And at this moment you are confronted with the realization that you are ruining your daughter's life. You see her before you, desperate.
frantic with shame and grief. And you have to make up your mind, either to drive her from you, heart- broken. or else to turn your face from these evils, and to take up a new way of life.
HEGAN. [Broken and crushed, sits staring at her.] Laura!

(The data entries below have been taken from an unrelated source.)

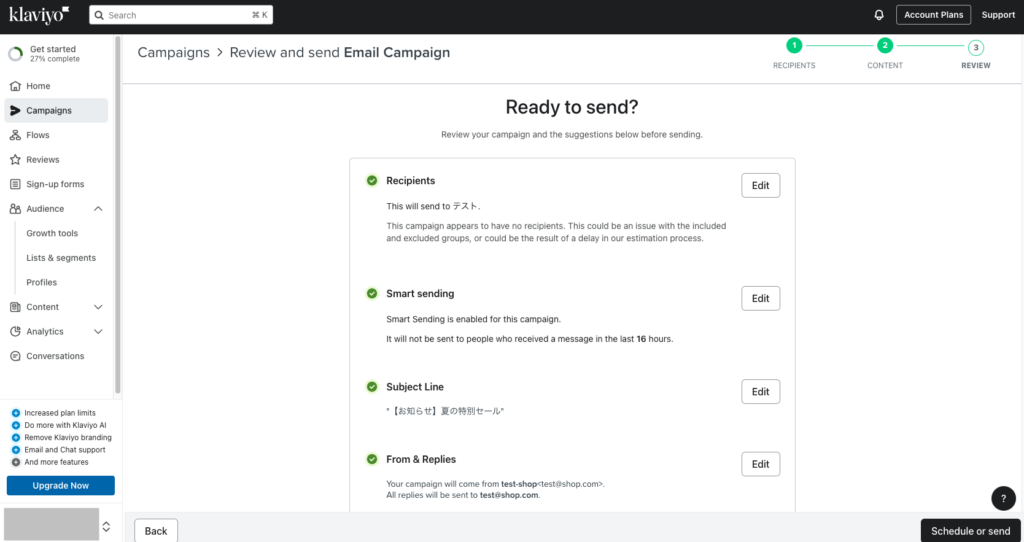The width and height of the screenshot is (1024, 542).
Task: Open the help question mark button
Action: (1003, 498)
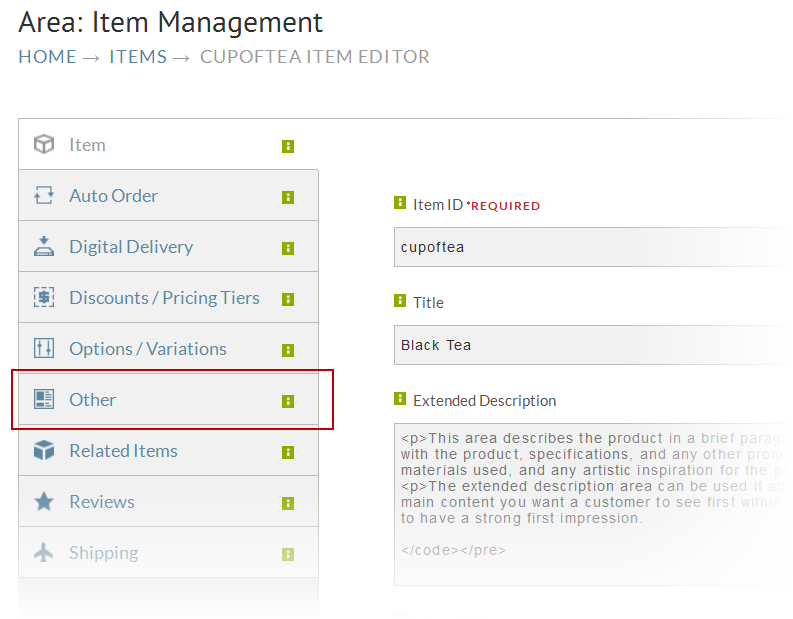Click the Options sliders icon
Image resolution: width=793 pixels, height=619 pixels.
[x=44, y=348]
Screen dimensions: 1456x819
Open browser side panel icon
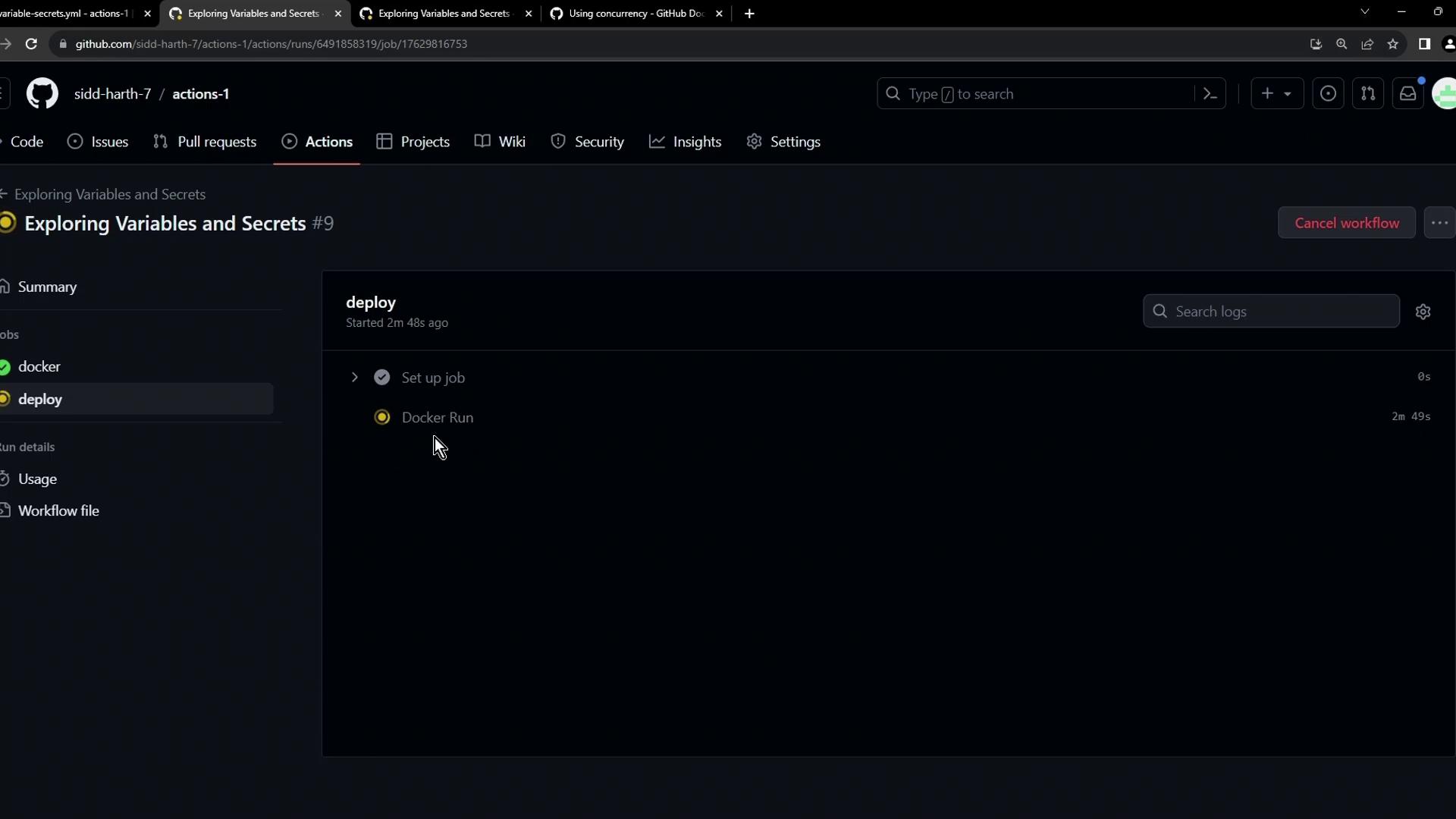1424,44
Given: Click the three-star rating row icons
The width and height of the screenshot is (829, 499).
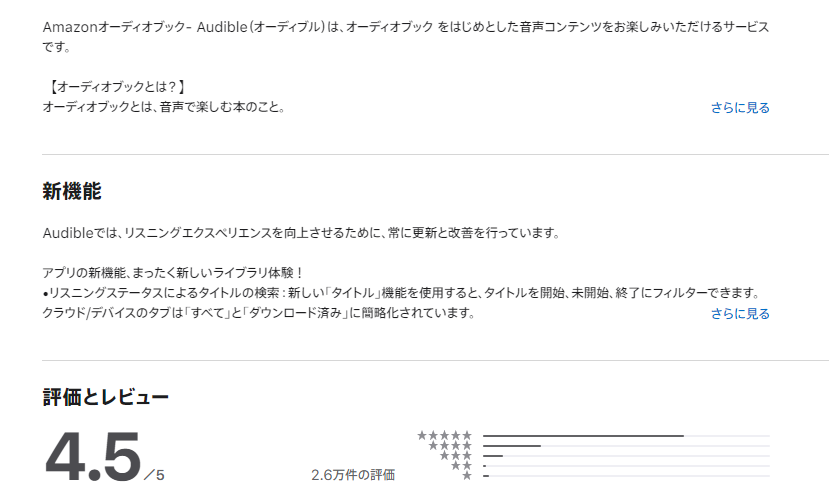Looking at the screenshot, I should click(x=455, y=456).
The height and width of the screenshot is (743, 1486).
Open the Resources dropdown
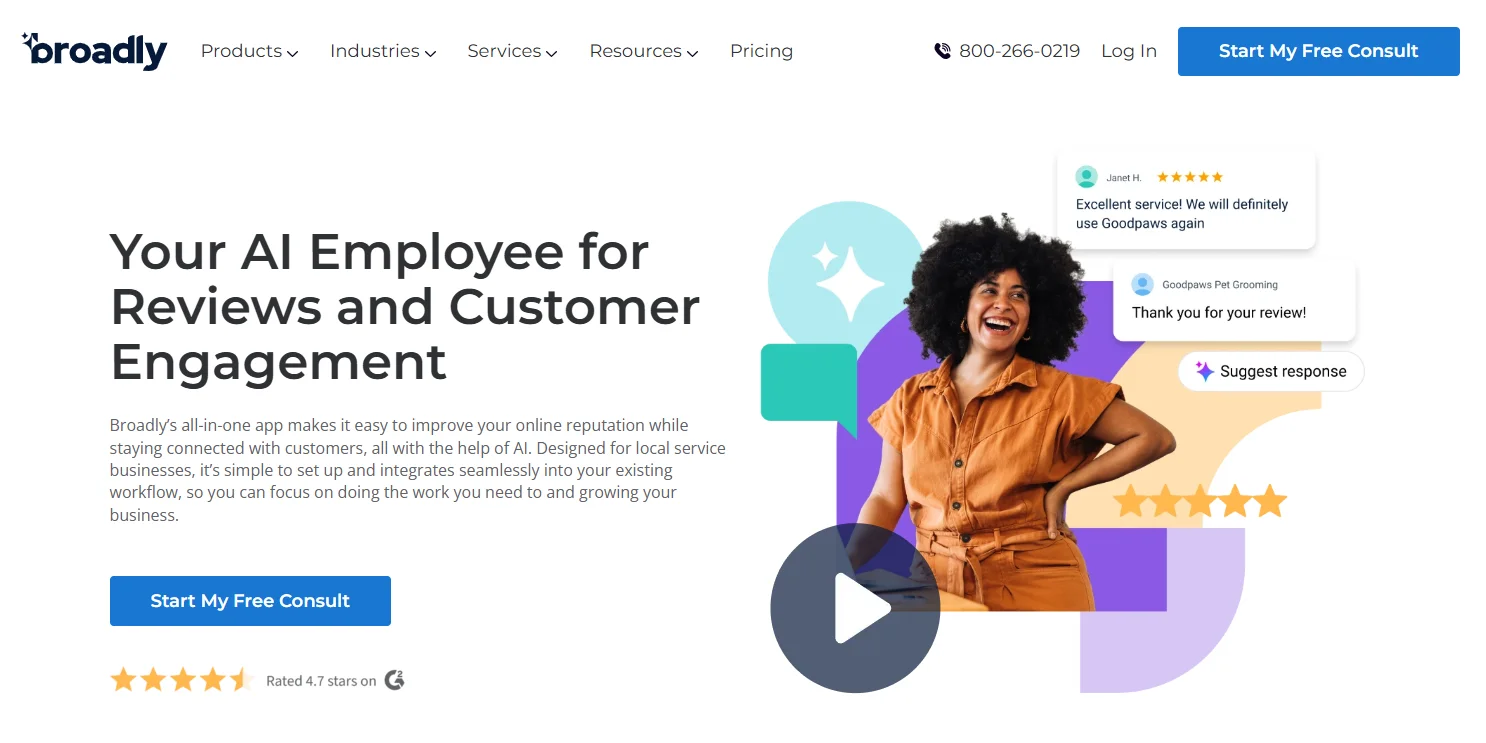click(x=644, y=51)
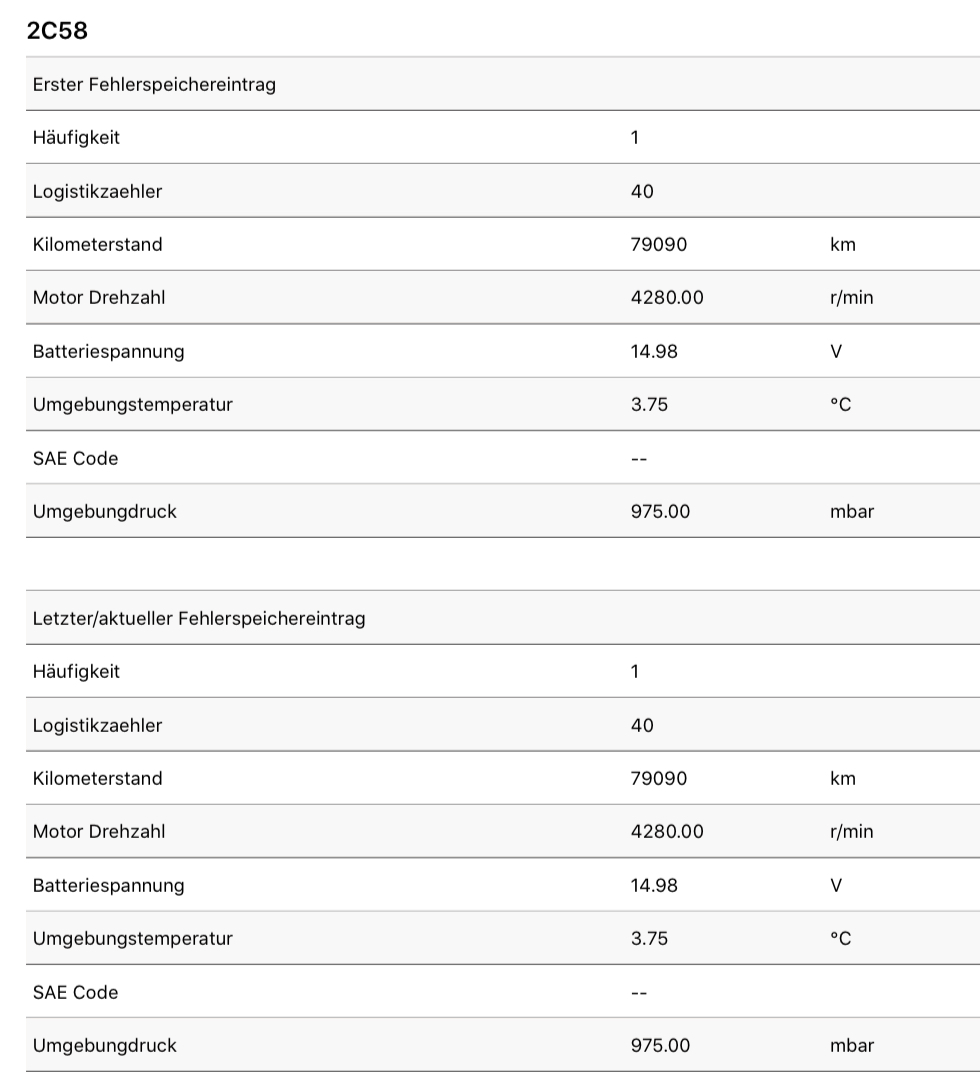Viewport: 980px width, 1082px height.
Task: Click Motor Drehzahl label in first entry
Action: click(99, 297)
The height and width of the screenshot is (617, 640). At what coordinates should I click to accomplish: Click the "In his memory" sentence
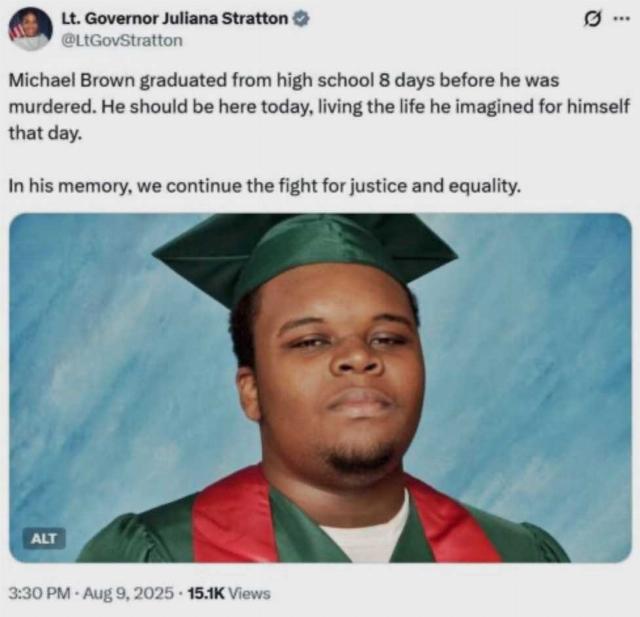pyautogui.click(x=265, y=186)
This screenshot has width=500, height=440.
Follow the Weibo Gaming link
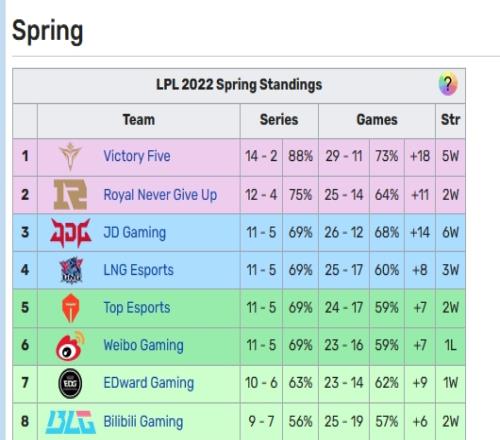[143, 346]
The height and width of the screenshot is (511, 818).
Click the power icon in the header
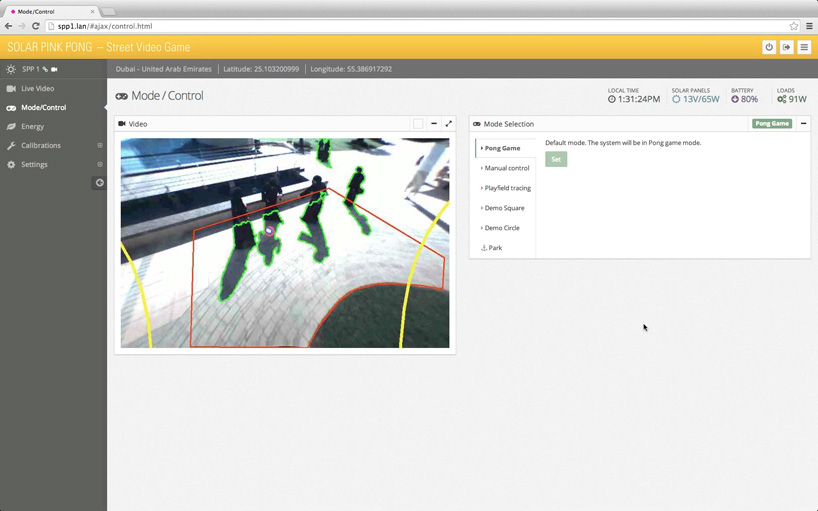(769, 47)
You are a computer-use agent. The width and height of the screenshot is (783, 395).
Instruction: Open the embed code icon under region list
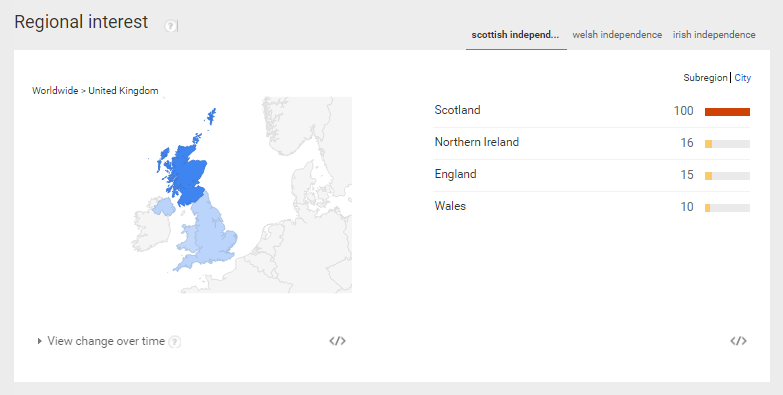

LAURA. [Stretching out her arms to him.] Father! A knock at the door;
they start.
GRIMES. [Enters.] Oh! Beg pardon!
HEGAN. Come in.
LAURA. [Starting up.] No!
HEGAN. Come in! You must know it!
GRIMES. What is it?
HEGAN. Shut the door! Grimes, the game is up!
GRIMES. How d'ye mean?
HEGAN. We've been betrayed. Somebody knows all about the Court decision. about what passed between you and Porter, and between you and me!
GRIMES. The hell you say!
HEGAN. We're threatened with exposure!
GRIMES. Who is it?
HEGAN. I don't know.
GRIMES. But, then.
HEGAN. My daughter tells me. But she is not at liberty to give the names.
GRIMES. Well, I'll be damned! [He stares from HEGAN to LAURA; then comes and sits, very deliberately, where he can gaze at them. A long pause; then, nodding toward
LAURA.] What's her game?
HEGAN. [Weakly.] She will tell you.
GRIMES. [Looking at her.] Well?
LAURA. I am here to plead with my father to turn back from this wickedness.
GRIMES. [Stares.] And do what, ma'am?
LAURA. Quit Wall Street, and devote himself to some useful work.
GRIMES. [After a pause.] And if he won't?
LAURA. I have told him he must choose between his present career and his daughter's love.
GRIMES. [Gazes at LAURA, then in front of him; slowly shakes his head.] I can't make out our young people. When I was a boy, young women looked up to their parents. What's your father done to you, that you should turn against him?
LAURA. I have not turned against him, Mr. Grimes.
GRIMES. [Indicating HEGAN, who sits in an attitude of despair.] Look at him!
[A pause.]
LAURA. I am pleading with him for his own good. to give up this cruel struggle.
GRIMES. To turn tail and run from his enemies?
LAURA. It is of my duty to the public that I am thinking, Mr. Grimes.
GRIMES. You owe no duty to this world higher than your duty to your father.
LAURA. You think that?
GRIMES. I think it.
LAURA. [Hesitates a moment, then turns.] Father! What do you say? Is that true?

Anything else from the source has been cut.